I have never heard of Antoni Gaudi until I was researching our itinerary for Barcelona. It was rather impossible to miss since his name is associated with the majority of the attractions in Barcelona. He is the famed architect behind the Sagrada Familia, a project he started in 1883, when he was merely 31 years old, and is still under construction until today. His works are found throughout the city and if you are going to be in BCN, you’d do well to see his creations. I promise you will be impressed.
Out of all the buildings Gaudi designed, this one may just be my favourite… or maybe not, let’s just say it ties with Sagrada Familia. The locals dub it as the “House of Bones” because of its façade – You’ll understand this when you see it – it’ll remind you of your phalanges (W00ts!+10 for Pauline for inserting an Anatomy term into a blog post!).
Gaudi used marine life as his inspiration behind this particular project, so things inside are undulating and curvy. In fact, as my journal entry tells me (based on the audio guide), there is absolutely no straight line or sharp edges! As a result, the entire place feels whimsical, almost like you are stepping into a Dr. Seuss’ story.
Built for the Mila family, Gaudi made sure to design this apartment in such a way that every room is hit by the sunlight. Ever the perfectionist, he also focused on the details and created cast-iron railings for the balconies as well as the stairwells.
The most famous part of this apartment is the rooftop, where the chimneys are created with a futuristic flare, incorporating design with functionality. Some of them are somewhat scary – they remind me of aliens of some sort.
When you’re up there, don’t forget to take a breather and glance around, you can spot the other famous landmarks of Barcelona from here, namely the Sagrada Familia and Torre Agbar (or the capsule building, as I call it). If you’re mature like us, you can even pretend to hold the two buildings on the palms of your hands!
Since both Casa Mila and Casa Batllo are located on the same street, Passeig de Gracia, you can probably use one day to visit both of them. They are expensive to enter (18.15€ for Casa Batllo and 16.50€ for La Pedrera. Wooh, I was sweating when I typed that…) and by the end of the day you’ll probably feel like you’ve been robbed, but it’ll all be worth it!

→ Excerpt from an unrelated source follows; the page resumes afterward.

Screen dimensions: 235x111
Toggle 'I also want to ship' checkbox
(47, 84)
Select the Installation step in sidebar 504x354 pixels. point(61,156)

If you need a break from the Gaudi overload that you will experience, head over to Avinguda Diagonal nearby. It’s a major street in Barcelona and this particular section near Passeig de Gracia is LINED with shopping centres!
On another completely unrelated note, I went to see War Horse last night! Has anyone seen this show? If you have, please join me as I continue to be in awe. If you haven’t, GO SEE IT! Each of the horses is basically this complex contraption that’s manned by 3 people. These guys are also responsible for choreographing its every move and making all the noises a horse could possibly make. It’s amazing to see how much work they do (they were sweating buckets! – I only know this because $29 rush tickets entitle you to a front-row seat thus you get to see all the actions up-close and personal) in order to make these contraptions into real, life-like horses with fluid movements! Kudos to the actors who operated them! Whew… to say I’m impressed is an understatement! Oh and the storyline? T’was pretty good!